The parishes reporting the largest increase in Mass attendance from November to the end of January are St. Joseph Marello Parish in Granite Bay, reporting a 26 percent increase, and Sacred Heart Parish in Anderson, reporting an increase of 38 percent.
Oblate of St. Joseph Father Arnold Ortiz, pastor of St. Joseph Marello Parish, told the Herald that the increase in attendance at his parish is even more remarkable because his parish is almost entirely invisible.
“We can’t hang banners from our church because we haven’t got a church,” Father Ortiz explained. The congregation of the parish, founded in 2004, meets for weekend Masses in the gym at Cavitt Junior High School in Granite Bay. They can’t hang banners from the public school building any more than they can hang banners at their parish office, located in a business park about five miles away from the school gym, he said.
When asked how returning Catholics can even find his parish, Father Ortiz laughed. “We invite people,” he said.
It helps that the parish office is across the street from Bayside Church, a large non-denominational Christian church whose congregation includes many self-identified Catholics, Father Ortiz noted.
“I know for a fact that 50 percent or more who attend that church registered as Catholics,” he noted. “I think they are looking for us, and I think the ads are making them look.”
At Sacred Heart Parish in Anderson, Trish Viola, coordinator of the Rite of Christian Initiation of Adults, told The Herald several non-Catholics told her they’d found the TV ads “very compelling,” especially the ad portraying people reviewing the actions of their lives.

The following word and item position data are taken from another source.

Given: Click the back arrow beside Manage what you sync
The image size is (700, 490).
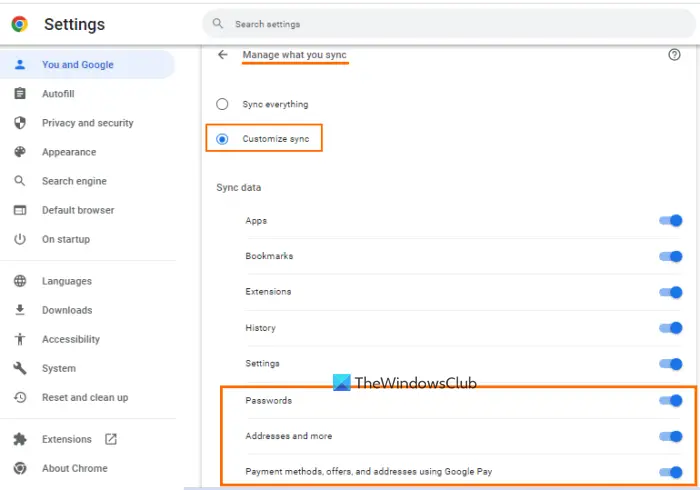Looking at the screenshot, I should (222, 54).
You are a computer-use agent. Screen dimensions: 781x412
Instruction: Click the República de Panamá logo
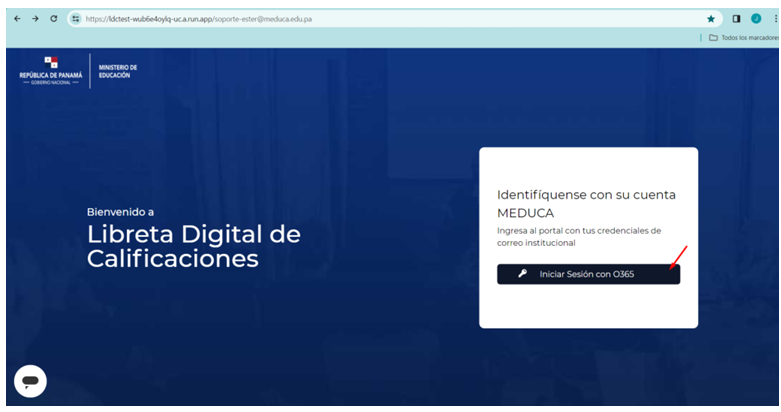click(x=51, y=70)
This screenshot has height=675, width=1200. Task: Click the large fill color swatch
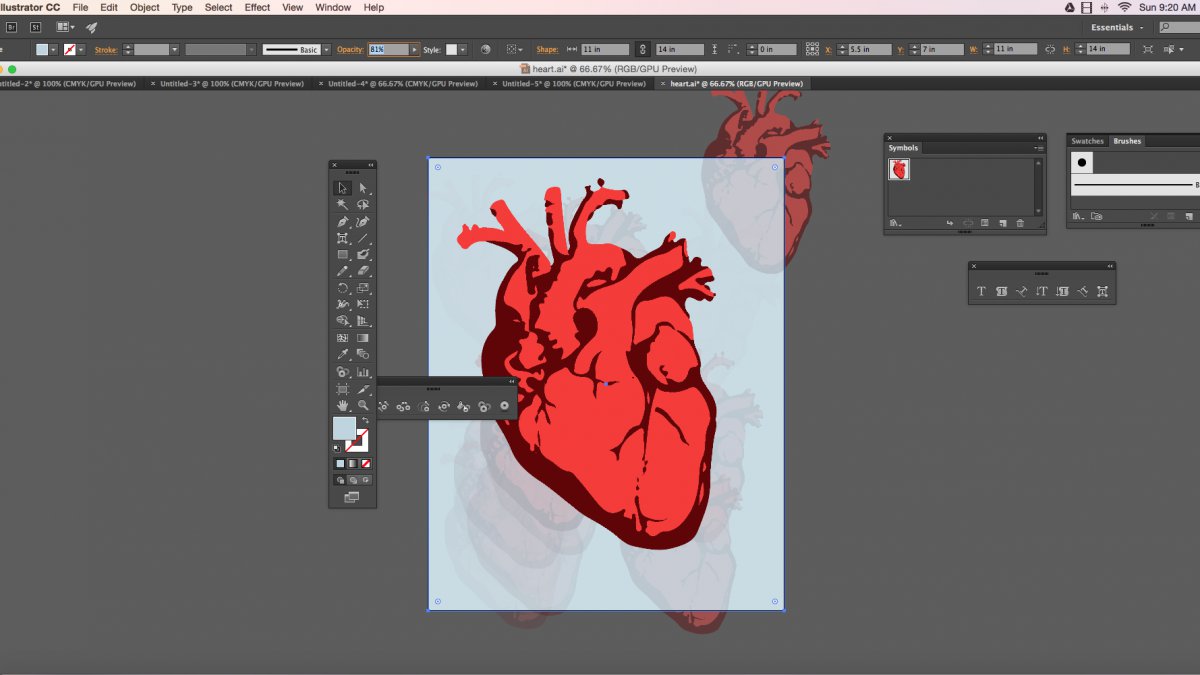344,429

Father Mathew Marankulam, pastor of Sacred Heart Parish, surmises that the 38 percent increase in Mass attendance at his community results from the congregation’s welcoming reception to people who have been moved by the ads to seek a Catholic church.
“We’re always very welcoming,” Father Marankulam said, adding that five or six new people have joined the parish’s Bible study group and 10 people have signed up for a Catholics Returning Home group. But the rest just show up in the confessional and in the pews, he said.
Deacon Mike Evans of Sacred Heart ascribes the dramatic increase in Mass attendance to “the power of positive preaching,” both from the pulpit and by example.
“Father Mathew is very encouraging,” Deacon Evans said. “He tells them that confession is not going to be a big odious thing. He welcomes them to pick up where they left off.”
“The purpose is to help people find their way back to the sacraments, so we want to be as helpful as possible,” he added.
Deacon Evans noted that his parish’s involvement with the Anderson-Cottonwood Christian Assistance food bank has probably also affected the return of lapsed Catholics to the parish. The food bank is an ecumenical effort of several area churches to feed the hungry.
People see Sacred Heart parishioners working with other churches to help people, he noted. “We’re pretty visible in the community.”